Tuesday, January 31, 2012

Stairway

                         Chicago, Illinois

Sunday, January 29, 2012

Monday Morning Coffee: Take 5 - Letters and Sentences.


“People parted, years passed, they met again- and the meeting proved no reunion, offered no warm memories, only the acid knowledge that time had passed and things weren't as bright or attractive as they had been.”
Jacqueline Susann, Valley of the dolls

In Monday Morning Coffee -Take 3 - wrote about time and the role of a camera's shutter.  Choices that are there for the taking - sorry couldn't help myself. Fast or slow shutter speeds leave a mark on the image.  Hard and fixed or soft and blurry. 

A problem with still photograpahy is that the image is still.   As if you wrote using one letter or perhaps one word.  There is no where to go.  Writers use sentences, paragraphs, pages to say something.   

Still photographers have a single fixed image.  That is their letter and sometimes their word.  Sentences happen by combining images.
One's life always has a chronology and, with enough hindsight, possibly a development.  Still photographer's have always been fascinated about images in sequence influencing one another.  This montage effect is the heart of cimema, video and most picture books but their sequencing is arbitrary and for effect.

 Break out from the stillness of still photography.  Try sequences to communicate passage of time. 

Friday, January 27, 2012

Loading Dock

                       Richmond, Indiana.

Thursday, January 26, 2012

El Station

                       Chicago, Illinois 

Black and white photographs seem "just right" for an Indiana Winter's day.  Gray overcast sky with a steady rain.  Good time to be indoors working with film and digital files in the darkroom/lightroom.

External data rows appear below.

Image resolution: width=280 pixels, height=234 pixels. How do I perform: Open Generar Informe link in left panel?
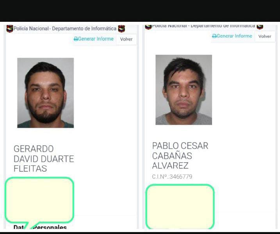(x=94, y=39)
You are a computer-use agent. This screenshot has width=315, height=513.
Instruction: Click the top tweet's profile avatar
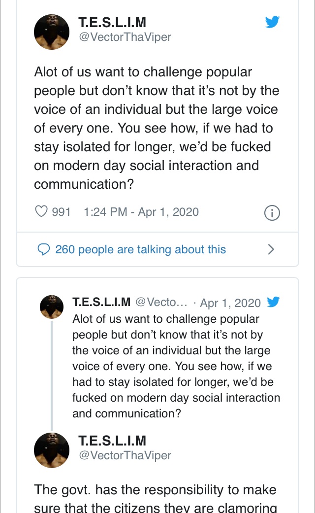coord(52,32)
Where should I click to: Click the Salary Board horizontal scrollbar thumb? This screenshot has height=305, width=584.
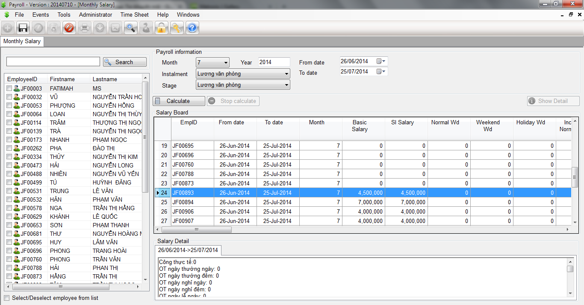point(193,229)

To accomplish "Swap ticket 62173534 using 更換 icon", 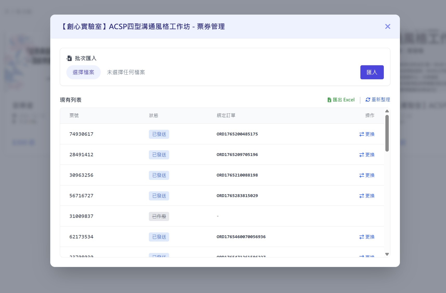I will point(361,237).
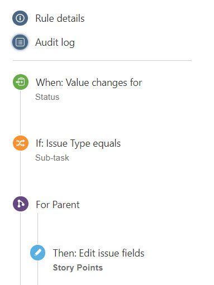214x285 pixels.
Task: Click branch line between For Parent and Then action
Action: pos(37,229)
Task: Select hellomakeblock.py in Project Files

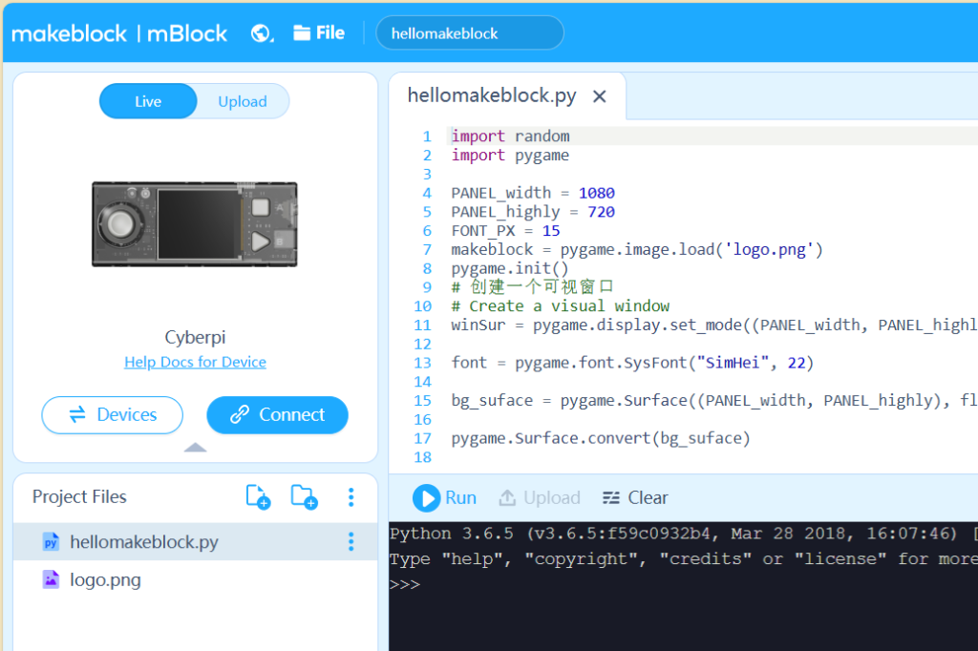Action: click(x=143, y=542)
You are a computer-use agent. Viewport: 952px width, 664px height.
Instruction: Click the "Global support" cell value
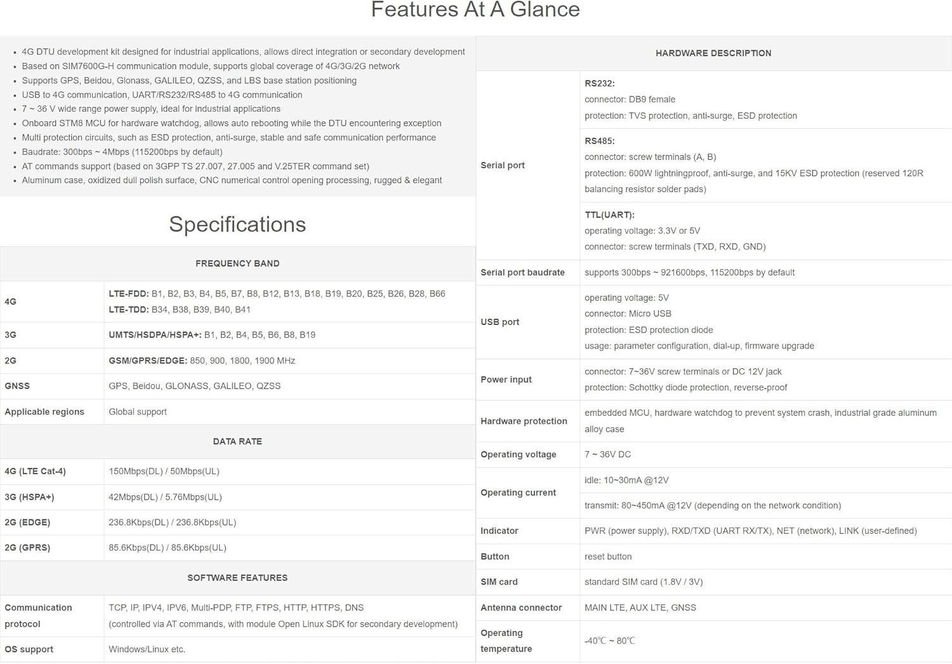tap(138, 411)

Will be working more and more with black and white film in the coming months.  Forces a slower approach to photographing and a more careful composition. 

Digital seems to call for taking many photographs followed by long hours in selection and post processing.

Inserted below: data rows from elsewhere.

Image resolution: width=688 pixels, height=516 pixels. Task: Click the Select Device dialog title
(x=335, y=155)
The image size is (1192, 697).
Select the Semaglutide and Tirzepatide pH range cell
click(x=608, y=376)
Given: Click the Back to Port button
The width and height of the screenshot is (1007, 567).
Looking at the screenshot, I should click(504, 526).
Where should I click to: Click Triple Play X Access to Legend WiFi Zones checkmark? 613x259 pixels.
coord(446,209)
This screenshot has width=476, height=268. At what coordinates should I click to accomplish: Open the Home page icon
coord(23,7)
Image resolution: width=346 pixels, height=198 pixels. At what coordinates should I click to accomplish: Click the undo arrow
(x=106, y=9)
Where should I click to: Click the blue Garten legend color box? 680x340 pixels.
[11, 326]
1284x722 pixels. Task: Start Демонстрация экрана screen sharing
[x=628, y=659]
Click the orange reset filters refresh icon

As always - click on image to enlarge.                              

Wednesday, January 25, 2012

Factory

                                Richmond, Indiana

Tuesday, January 24, 2012

Tracks


Image started as a 35mm colored slide.  In the darkroom the slide was enlarged to a black and white film negative.  We now have a negative which can be used to print - on photographic paper - a positive print.  This is an "old school" wet darkroom way to work.  A lot of time - couple of hours for setting up enlarger projection, getting correct exposure, processing, and drying film. Then repeating the steps with the film negative and photographic paper to achieve the final result - a print.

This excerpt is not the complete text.